What to do: Write out exactly the lines below that run from the one containing "Where should I click to: Open the 0.3G/4.7G" through the one containing "924x718 pixels.", both included, with no other lines.

[Task material]

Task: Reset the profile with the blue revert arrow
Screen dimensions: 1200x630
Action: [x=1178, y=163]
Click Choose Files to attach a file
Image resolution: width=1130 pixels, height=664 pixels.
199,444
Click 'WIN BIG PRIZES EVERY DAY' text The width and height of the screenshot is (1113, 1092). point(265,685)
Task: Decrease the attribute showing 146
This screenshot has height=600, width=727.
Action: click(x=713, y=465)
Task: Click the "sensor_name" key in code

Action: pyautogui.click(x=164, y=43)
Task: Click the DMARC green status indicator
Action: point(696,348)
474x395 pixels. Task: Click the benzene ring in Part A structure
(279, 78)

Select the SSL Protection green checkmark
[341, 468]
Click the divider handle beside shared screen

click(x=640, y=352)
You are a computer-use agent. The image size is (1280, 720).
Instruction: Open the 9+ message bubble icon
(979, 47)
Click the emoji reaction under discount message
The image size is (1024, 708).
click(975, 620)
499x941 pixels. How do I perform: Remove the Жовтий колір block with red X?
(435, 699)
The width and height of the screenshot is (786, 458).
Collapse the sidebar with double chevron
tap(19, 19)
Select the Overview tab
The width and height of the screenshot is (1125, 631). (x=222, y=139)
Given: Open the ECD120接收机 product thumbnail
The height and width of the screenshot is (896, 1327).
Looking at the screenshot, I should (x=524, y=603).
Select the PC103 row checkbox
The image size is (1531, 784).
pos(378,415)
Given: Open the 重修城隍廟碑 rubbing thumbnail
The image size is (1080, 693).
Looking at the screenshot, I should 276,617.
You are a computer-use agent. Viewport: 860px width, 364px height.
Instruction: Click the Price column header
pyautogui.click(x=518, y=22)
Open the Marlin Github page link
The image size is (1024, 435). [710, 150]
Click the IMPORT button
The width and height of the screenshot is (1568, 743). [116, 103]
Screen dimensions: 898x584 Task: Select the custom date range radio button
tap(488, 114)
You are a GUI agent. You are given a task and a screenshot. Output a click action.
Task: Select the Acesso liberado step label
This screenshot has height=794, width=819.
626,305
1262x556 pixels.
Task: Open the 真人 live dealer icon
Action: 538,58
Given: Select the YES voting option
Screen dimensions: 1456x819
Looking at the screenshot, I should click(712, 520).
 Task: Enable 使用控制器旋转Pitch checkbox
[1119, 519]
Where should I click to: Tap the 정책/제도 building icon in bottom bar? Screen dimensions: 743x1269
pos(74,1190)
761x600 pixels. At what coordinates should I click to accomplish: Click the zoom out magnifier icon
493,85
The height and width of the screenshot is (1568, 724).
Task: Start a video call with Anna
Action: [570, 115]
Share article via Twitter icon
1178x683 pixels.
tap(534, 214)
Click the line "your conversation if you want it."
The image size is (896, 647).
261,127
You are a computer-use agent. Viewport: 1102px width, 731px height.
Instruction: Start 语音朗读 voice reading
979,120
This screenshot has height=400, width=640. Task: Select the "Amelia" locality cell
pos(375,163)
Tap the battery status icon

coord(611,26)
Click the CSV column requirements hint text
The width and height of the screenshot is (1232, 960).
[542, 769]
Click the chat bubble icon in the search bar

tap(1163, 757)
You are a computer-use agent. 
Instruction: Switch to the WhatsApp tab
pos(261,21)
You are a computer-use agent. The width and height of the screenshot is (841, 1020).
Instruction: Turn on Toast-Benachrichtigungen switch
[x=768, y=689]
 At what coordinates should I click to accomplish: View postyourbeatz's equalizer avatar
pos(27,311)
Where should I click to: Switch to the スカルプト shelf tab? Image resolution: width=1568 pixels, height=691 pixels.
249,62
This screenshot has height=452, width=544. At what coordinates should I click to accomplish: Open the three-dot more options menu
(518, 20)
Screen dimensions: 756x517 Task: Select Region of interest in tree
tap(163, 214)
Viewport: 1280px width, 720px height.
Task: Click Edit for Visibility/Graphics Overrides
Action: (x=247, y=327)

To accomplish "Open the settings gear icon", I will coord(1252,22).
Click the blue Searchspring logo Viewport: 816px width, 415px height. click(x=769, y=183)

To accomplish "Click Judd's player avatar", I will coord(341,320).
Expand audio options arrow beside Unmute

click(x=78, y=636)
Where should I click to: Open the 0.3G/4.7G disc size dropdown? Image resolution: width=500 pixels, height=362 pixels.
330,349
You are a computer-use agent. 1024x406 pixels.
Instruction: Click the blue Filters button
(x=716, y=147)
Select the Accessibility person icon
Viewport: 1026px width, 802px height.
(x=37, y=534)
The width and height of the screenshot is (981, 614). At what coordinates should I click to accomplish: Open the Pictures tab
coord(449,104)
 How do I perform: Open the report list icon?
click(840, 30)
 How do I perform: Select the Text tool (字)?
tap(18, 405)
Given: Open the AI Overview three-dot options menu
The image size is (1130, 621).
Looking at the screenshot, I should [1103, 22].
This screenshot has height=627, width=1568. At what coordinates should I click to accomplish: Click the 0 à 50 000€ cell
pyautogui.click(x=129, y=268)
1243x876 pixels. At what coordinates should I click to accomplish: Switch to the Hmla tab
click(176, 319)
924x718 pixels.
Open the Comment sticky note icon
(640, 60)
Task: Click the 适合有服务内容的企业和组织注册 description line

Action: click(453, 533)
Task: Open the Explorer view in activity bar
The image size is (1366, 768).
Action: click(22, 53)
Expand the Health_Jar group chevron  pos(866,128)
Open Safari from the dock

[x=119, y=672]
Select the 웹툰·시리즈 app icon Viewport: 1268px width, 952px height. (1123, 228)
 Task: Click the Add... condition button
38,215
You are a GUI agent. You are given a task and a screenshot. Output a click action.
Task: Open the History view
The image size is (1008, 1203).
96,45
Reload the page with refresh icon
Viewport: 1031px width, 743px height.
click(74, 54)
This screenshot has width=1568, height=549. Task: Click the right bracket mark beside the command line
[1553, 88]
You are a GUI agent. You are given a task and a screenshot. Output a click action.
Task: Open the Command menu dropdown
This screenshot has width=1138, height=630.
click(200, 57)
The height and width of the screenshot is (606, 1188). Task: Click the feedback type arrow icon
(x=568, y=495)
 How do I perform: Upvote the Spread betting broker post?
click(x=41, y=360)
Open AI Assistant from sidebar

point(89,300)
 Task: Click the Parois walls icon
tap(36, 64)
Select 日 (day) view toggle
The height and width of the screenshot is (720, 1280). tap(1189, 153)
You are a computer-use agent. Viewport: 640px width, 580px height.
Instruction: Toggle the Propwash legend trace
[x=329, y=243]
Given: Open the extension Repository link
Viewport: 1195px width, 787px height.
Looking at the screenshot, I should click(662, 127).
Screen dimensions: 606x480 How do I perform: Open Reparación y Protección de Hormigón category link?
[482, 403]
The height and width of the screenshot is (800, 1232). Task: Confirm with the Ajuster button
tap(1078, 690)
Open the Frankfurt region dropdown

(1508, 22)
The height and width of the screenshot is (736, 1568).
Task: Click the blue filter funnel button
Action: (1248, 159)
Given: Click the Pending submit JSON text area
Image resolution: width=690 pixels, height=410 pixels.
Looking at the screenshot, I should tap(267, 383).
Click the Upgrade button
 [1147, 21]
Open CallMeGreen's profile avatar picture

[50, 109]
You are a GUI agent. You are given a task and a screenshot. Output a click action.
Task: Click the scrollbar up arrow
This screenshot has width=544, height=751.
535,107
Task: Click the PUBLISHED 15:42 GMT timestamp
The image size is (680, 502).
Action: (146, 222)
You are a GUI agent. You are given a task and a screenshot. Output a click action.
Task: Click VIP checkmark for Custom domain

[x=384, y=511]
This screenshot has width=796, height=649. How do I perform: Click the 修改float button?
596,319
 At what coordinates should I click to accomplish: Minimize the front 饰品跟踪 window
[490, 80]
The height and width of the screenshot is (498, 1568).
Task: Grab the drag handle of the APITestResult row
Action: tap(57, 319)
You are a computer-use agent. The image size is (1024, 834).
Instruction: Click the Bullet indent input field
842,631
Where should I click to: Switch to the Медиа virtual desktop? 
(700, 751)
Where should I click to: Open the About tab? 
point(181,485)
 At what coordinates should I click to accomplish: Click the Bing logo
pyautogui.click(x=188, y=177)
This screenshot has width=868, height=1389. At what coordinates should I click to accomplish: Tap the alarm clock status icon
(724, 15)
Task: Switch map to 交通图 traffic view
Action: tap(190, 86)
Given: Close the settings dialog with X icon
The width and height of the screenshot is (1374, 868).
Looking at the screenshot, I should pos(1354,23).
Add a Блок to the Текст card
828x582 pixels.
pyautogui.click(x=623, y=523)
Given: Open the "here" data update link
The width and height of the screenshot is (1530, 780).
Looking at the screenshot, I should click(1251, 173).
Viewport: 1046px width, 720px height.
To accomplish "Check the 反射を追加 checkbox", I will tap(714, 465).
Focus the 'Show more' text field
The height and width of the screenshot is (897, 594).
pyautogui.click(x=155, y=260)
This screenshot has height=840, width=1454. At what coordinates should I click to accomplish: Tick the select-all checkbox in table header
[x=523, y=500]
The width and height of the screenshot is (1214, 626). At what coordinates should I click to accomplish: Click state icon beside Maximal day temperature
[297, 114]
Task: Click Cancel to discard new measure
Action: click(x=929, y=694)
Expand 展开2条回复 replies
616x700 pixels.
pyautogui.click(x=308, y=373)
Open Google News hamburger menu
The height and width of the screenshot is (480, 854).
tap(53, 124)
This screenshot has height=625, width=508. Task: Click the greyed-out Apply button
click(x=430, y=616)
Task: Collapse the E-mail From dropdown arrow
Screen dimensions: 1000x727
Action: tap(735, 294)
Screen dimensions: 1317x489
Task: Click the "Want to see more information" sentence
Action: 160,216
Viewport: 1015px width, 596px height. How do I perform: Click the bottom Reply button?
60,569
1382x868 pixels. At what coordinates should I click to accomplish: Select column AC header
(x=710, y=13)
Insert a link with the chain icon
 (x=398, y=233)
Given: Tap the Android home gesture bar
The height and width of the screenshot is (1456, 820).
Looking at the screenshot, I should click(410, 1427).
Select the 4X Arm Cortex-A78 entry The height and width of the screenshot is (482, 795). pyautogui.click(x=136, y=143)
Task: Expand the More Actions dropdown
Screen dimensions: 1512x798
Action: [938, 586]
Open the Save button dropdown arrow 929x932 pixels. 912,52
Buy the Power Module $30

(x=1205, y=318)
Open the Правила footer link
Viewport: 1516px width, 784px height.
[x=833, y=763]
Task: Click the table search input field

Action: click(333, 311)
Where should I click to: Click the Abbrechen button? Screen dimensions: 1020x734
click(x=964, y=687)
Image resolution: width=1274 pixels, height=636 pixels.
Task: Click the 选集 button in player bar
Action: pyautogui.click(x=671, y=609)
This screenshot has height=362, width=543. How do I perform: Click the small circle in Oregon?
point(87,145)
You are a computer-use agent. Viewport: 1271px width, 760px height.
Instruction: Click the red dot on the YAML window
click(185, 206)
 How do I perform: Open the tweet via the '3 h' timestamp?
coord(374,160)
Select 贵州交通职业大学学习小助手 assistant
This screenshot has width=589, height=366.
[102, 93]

[/Task material]

Reply:
Where should I click to: Open the 0.3G/4.7G disc size dropdown? Image resolution: width=500 pixels, height=362 pixels.
330,349
You are a computer-use agent. 1024x406 pixels.
Instruction: Click the blue Filters button
(x=716, y=147)
Select the Accessibility person icon
Viewport: 1026px width, 802px height.
(x=37, y=534)
The width and height of the screenshot is (981, 614). At what coordinates should I click to accomplish: Open the Pictures tab
coord(449,104)
 How do I perform: Open the report list icon?
click(840, 30)
 How do I perform: Select the Text tool (字)?
tap(18, 405)
Given: Open the AI Overview three-dot options menu
The image size is (1130, 621).
Looking at the screenshot, I should [1103, 22].
This screenshot has height=627, width=1568. At what coordinates should I click to accomplish: Click the 0 à 50 000€ cell
pyautogui.click(x=129, y=268)
1243x876 pixels. At what coordinates should I click to accomplish: Switch to the Hmla tab
click(176, 319)
924x718 pixels.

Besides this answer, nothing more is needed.